Automatically match QoS settings across the bridge #5

jacobperron · 2021-03-15T20:46:28Z

I've updated the design doc to reflect the implementation.

Specifically, this change introduces a WaitForQosHandler class used for deferring topic bridge creation. It creates a thread for each topic bridge to wait for at least one publisher to be available. Once a publisher is available it signals to the domain bridge via a callback, and a topic bridge is created.

In the special case of more than one publisher with different QoS settings, I've adopted a similar approach as rosbag2 for selecting a QoS that is compatible with most of the available publishers. Note, we could factor out this logic following ros2/rosbag2#601 and/or ros2/rmw#304.

Query endpoint info for publishers to get QoS settings before bridging a topic. TODO: only create bridge once a publisher is detected (use GraphListener). TODO: integration test (use launch_testing). Signed-off-by: Jacob Perron <jacob@openrobotics.org>

Poll in a thread until a publisher can be queried for QoS settings. Signed-off-by: Jacob Perron <jacob@openrobotics.org>

Signed-off-by: Jacob Perron <jacob@openrobotics.org>

ivanpauno

Looks like a good start, I've left some comments.

Note to self: review the test cases.

doc/design.md

src/domain_bridge/domain_bridge.cpp

src/domain_bridge/wait_for_qos_handler.hpp

ivanpauno · 2021-03-16T14:32:12Z

src/domain_bridge/wait_for_qos_handler.hpp

+        }
+      };
+    auto waiting_thread = std::make_shared<std::thread>(invoke_callback_when_qos_ready);
+    waiting_threads_.push_back(waiting_thread);


Instead of having many waiting threads, you could have one that checks for all the topics.
That scales much better

e.g.: you can store a std::vector<std::pair<topic, callback>> and the thread waiting for events can check if there's a public in all topics and call callbacks accordingly (the vector will need mutual exclusion)

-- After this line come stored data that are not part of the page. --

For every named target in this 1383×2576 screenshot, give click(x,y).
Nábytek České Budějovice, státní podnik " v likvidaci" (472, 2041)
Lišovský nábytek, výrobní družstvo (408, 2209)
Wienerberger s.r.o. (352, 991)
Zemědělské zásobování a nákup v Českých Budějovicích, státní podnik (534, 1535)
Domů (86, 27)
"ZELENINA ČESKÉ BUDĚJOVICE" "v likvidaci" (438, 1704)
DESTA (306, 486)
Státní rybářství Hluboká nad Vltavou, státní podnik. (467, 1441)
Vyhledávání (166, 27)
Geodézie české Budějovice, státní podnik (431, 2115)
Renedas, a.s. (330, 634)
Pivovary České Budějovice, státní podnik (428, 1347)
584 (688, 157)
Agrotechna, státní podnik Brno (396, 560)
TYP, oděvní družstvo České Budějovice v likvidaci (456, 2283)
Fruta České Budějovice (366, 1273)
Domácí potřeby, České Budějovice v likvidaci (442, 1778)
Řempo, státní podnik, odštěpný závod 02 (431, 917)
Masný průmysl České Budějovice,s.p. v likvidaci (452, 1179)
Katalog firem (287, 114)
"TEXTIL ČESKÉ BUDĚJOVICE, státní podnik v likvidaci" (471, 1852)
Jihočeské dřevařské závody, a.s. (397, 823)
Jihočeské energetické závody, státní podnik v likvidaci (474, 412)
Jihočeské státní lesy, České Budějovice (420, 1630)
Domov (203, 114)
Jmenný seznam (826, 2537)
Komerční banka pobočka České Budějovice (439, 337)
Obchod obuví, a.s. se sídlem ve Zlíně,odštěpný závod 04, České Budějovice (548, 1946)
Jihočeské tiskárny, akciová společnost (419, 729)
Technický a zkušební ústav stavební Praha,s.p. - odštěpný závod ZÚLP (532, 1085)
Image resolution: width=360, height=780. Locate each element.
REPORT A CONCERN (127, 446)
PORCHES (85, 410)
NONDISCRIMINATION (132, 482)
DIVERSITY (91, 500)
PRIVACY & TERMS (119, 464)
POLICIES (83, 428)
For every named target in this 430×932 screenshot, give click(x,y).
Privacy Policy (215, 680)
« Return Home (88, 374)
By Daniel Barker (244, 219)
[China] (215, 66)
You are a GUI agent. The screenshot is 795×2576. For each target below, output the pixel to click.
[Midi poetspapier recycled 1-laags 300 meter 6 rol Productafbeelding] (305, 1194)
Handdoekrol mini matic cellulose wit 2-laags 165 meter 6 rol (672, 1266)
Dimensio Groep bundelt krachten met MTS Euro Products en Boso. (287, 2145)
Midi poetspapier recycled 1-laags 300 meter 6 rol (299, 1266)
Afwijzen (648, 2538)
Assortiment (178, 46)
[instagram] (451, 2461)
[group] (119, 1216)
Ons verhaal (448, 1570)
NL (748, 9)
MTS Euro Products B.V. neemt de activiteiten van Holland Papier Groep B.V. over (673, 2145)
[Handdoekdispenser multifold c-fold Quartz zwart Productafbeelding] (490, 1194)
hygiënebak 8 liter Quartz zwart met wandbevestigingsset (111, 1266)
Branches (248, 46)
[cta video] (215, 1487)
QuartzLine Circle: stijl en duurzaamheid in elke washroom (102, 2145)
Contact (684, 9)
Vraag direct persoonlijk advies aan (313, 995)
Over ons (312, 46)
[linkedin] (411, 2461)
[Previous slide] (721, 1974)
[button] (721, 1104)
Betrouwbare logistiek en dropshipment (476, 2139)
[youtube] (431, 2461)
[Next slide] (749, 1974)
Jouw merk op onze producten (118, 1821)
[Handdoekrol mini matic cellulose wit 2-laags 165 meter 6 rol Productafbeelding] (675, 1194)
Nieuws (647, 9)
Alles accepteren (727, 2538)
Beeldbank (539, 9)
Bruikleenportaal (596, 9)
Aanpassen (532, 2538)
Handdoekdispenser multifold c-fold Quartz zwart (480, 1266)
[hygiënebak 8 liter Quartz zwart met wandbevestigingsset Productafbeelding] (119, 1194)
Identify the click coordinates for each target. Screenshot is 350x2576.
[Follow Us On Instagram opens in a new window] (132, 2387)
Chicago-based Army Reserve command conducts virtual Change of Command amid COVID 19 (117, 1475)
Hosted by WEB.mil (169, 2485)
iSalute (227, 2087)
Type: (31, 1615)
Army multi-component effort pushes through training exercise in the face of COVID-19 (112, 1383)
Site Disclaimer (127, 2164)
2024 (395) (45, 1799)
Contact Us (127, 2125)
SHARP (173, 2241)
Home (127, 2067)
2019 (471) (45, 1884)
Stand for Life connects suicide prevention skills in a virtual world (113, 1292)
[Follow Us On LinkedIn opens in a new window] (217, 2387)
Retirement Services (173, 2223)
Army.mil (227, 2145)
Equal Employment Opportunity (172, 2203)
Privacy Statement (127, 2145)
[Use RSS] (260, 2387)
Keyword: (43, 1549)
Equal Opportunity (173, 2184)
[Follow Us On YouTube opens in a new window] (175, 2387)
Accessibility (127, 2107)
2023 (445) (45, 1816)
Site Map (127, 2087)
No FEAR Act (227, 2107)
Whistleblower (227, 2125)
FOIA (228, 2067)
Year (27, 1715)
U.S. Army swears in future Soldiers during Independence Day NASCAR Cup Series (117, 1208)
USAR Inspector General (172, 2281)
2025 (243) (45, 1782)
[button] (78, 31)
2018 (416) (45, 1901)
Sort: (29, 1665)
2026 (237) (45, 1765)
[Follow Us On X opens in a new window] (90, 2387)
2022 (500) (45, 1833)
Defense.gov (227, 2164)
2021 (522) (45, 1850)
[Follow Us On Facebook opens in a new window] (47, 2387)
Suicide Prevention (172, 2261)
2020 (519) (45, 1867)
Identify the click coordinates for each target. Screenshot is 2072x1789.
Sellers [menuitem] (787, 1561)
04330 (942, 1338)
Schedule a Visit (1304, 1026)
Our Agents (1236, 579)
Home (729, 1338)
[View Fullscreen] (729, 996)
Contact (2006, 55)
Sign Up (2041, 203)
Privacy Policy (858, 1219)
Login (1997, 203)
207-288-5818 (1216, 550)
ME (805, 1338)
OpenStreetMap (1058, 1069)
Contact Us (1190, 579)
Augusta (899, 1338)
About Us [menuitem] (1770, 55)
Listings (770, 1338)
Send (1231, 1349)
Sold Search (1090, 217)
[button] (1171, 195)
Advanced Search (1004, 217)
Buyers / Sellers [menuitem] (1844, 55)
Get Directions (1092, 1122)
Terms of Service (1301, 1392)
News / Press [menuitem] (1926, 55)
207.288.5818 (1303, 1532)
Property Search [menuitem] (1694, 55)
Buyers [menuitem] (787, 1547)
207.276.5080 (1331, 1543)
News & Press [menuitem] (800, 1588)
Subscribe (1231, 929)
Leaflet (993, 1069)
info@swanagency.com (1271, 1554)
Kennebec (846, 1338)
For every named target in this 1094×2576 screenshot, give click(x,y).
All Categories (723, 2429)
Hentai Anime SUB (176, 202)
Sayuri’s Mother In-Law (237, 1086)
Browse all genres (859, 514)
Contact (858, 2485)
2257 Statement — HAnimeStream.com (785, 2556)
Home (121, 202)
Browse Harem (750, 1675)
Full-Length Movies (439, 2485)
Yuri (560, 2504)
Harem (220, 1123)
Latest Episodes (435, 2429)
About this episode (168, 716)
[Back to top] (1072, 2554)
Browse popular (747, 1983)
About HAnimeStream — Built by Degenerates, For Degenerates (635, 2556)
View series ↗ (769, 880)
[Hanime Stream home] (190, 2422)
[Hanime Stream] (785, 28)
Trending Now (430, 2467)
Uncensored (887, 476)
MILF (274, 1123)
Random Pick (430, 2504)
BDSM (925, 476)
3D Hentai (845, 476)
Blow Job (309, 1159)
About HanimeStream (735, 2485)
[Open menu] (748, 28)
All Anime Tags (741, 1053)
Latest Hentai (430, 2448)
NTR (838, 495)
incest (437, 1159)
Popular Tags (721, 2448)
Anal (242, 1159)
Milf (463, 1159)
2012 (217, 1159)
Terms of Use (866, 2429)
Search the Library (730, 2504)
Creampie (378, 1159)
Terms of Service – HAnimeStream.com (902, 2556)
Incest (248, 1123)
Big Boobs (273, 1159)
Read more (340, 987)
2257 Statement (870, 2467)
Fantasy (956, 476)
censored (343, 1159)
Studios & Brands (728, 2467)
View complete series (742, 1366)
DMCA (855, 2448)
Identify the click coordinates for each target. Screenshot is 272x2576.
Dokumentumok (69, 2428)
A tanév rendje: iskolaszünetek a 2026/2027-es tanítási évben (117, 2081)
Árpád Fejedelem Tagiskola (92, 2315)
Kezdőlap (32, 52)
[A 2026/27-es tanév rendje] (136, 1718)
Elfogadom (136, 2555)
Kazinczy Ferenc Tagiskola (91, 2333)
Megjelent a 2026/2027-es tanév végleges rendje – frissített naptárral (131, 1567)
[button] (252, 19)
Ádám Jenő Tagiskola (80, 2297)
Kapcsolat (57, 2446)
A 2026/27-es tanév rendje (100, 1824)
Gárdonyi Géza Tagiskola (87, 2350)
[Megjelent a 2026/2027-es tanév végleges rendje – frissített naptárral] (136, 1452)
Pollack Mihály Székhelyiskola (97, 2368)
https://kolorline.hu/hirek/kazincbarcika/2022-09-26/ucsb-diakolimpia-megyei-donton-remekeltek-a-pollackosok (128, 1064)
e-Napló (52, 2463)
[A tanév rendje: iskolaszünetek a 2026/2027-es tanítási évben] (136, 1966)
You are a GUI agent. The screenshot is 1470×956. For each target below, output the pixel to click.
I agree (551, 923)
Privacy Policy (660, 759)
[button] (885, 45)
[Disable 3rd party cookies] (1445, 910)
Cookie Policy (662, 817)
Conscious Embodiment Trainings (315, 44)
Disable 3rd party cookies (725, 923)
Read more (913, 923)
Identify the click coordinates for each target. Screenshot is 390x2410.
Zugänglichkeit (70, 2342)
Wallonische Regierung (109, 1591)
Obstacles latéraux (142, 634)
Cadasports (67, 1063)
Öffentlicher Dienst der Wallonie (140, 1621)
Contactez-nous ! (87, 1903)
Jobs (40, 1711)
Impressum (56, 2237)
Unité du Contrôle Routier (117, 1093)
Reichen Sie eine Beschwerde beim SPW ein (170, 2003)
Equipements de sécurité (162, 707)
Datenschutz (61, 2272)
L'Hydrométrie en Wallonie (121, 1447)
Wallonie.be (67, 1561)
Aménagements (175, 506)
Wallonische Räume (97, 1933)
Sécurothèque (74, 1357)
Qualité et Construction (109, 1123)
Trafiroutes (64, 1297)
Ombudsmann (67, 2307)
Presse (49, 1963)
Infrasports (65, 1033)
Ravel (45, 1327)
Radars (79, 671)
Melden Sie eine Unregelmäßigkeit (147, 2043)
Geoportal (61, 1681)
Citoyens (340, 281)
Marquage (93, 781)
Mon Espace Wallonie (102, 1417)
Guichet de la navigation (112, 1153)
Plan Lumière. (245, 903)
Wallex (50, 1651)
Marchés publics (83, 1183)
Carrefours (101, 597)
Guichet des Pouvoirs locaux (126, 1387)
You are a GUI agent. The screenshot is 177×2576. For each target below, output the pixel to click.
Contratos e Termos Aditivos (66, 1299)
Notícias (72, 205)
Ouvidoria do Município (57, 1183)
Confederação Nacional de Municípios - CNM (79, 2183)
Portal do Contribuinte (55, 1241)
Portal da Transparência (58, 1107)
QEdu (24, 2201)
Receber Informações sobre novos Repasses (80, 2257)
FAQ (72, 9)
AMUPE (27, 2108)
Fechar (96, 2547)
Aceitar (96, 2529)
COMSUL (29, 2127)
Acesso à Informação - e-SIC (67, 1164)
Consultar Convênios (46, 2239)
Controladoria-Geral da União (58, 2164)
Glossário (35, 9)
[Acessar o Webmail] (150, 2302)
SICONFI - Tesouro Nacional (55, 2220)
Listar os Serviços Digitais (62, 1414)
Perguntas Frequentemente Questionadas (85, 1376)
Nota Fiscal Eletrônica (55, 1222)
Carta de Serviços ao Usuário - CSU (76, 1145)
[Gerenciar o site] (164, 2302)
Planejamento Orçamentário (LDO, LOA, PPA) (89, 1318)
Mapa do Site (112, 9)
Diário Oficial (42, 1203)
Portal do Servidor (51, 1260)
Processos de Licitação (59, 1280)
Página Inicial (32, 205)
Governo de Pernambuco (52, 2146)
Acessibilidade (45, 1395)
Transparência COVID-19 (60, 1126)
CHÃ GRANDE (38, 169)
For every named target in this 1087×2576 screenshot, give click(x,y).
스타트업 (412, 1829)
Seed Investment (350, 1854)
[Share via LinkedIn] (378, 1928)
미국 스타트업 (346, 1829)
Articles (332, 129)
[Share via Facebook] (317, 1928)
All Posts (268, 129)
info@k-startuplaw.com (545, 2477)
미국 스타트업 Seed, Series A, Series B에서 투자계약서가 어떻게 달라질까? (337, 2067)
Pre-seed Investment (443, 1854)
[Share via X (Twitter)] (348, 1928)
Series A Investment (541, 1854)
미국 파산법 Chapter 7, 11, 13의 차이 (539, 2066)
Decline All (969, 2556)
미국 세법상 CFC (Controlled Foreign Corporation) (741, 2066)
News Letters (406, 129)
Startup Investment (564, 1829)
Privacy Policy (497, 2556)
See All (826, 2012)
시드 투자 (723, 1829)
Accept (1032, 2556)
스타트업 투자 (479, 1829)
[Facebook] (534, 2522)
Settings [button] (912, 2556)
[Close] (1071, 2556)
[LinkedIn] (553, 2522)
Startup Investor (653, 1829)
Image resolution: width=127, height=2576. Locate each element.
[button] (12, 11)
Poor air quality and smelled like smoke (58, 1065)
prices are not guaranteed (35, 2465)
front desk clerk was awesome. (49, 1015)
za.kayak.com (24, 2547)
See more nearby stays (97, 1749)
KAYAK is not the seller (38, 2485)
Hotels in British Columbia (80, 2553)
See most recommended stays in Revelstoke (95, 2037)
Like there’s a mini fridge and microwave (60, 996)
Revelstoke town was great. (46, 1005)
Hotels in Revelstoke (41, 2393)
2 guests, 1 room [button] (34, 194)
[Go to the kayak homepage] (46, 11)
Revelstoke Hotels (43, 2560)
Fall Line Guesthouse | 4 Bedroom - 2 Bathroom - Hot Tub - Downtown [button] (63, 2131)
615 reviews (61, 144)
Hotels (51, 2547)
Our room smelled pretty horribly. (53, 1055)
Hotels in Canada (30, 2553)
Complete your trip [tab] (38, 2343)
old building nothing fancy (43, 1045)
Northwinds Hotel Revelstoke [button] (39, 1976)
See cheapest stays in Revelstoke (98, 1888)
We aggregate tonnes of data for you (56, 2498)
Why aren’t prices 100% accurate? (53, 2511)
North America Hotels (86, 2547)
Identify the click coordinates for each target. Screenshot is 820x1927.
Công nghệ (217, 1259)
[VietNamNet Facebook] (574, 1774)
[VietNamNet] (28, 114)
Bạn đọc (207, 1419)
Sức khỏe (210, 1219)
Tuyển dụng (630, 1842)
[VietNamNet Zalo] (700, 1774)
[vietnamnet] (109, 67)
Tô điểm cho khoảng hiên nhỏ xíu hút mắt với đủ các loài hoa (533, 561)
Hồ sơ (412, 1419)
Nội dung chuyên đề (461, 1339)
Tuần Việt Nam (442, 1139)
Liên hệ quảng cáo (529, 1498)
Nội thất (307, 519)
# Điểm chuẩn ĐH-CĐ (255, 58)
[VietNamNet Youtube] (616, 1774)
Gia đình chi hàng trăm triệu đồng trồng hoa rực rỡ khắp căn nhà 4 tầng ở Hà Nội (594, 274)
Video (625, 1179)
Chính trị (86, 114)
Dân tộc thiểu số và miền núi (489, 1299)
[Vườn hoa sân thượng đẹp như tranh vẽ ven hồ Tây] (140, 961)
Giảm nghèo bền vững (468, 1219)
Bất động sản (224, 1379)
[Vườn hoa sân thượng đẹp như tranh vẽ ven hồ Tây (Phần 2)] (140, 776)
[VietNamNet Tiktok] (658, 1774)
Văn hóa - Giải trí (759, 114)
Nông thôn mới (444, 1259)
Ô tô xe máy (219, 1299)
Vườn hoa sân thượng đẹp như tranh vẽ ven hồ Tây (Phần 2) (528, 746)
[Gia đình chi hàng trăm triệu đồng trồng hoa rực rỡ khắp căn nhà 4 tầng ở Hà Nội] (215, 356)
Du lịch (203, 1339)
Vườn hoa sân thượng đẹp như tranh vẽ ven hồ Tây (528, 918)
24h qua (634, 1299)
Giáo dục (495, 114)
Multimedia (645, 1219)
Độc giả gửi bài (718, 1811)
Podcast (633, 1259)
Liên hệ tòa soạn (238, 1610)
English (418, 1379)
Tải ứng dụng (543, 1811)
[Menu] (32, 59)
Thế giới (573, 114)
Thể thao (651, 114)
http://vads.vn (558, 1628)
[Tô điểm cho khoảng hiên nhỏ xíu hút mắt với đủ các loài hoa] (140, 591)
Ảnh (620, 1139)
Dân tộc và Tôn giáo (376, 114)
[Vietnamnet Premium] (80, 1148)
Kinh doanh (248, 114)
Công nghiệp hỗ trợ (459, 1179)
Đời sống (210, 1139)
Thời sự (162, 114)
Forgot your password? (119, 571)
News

I considered this and meant to try a refactor to do it. I agree it would scale much better. I'll take a look at doing it.

So, the problem is that the node used for querying topics is specific to the domain ID. In other words, I think we need at least one thread per domain ID. We could try to be a bit more clever and store a std::map<node, std::vector<std::pair<topic, callback>>> and have exactly one node (domain ID) per thread. The logic's going to get a bit more complex.

That sounds fine to me, it's a bit tricky but considering that in the common case (bridging from one domain to one domain) you only have one thread it seems to be worth doing.

PTAL at 4ae1095

src/domain_bridge/wait_for_qos_handler.hpp

ivanpauno · 2021-03-16T16:35:47Z

src/domain_bridge/wait_for_qos_handler.hpp

+    }
+
+    // Initialize QoS arbitrarily
+    QosMatchInfo result_qos(endpoint_info_vec[0].qos_profile());


Suggested change

QosMatchInfo result_qos(endpoint_info_vec[0].qos_profile());

QosMatchInfo result_qos;

result_qos.qos.reliability(endpoint_info_vec[0].qos_profile().reliability());

result_qos.qos.durability(endpoint_info_vec[0].qos_profile().durability());

I think copying the liveliness and deadline of the read profile isn't a good idea.
Each of the publishers might have a different one, but the good thing is that if your subscription has the default liveliness and default deadline it will match everything.

Hmmm, yeah good point. We could also take the largest of all values for deadline and lifespan (note the QoS here is also applied to the publisher). Liveliness is trickier; I'm not sure how to handle the "manual by topic" since we are republishing to the other side. Maybe it's best to always use "automatic" for the bridge publisher. What do you think?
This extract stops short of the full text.